Hallucination-Free Guarantee

Critical Feature: Since all returned items come directly from the database, results cannot be hallucinated. Each result includes the full schema_object from the data store.

Results may be less than perfectly relevant
Results may be ranked sub-optimally
But results will never be fabricated

Note: Post-processing (summarize/generate modes) may degrade this guarantee, so test carefully.

Architecture Insights

Customization Points

Prompts - Declaratively specialized for object types (Recipe vs.

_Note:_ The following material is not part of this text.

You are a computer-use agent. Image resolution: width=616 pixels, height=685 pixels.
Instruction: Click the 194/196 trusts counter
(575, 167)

Real Estate)
Tools - Domain-specific tools with additional knowledge (e.g., recipe substitutions)
Control Flow - Modify query processing pipeline
User Interface - Replace sample UI with custom design
Memory - Add conversation memory and context retention

Production Considerations

Most production deployments will:

Custom UI - Replace sample interface with branded design
Direct Integration - Integrate NLWeb into application environment
Live Database Connection - Connect to production databases (avoid data freshness issues)
Multi-Model Strategy - Use different LLMs for different tasks (cost optimization)
Caching & Performance - Implement query caching and result optimization

Use Cases

E-Commerce

Natural language product search with filtering:

“Find wireless headphones under $200 with noise cancellation”
“Show me vegan protein powders with chocolate flavor”

Recipe Sites

Dietary restriction handling and meal planning:

“Gluten-free desserts for a birthday party”
“Plan a week of dinners under 500 calories”

Real Estate

Property search with complex criteria:

“3 bedroom homes near good schools under $500k”
“Condos with mountain views and low HOA fees”

Content Discovery

Podcast, blog, and video recommendations:

“Episodes about AI ethics from the last 6 months”
“Articles explaining quantum computing for beginners”

Event Platforms

Smart event discovery and planning:

“Family-friendly events this weekend downtown”
“Networking events for software engineers”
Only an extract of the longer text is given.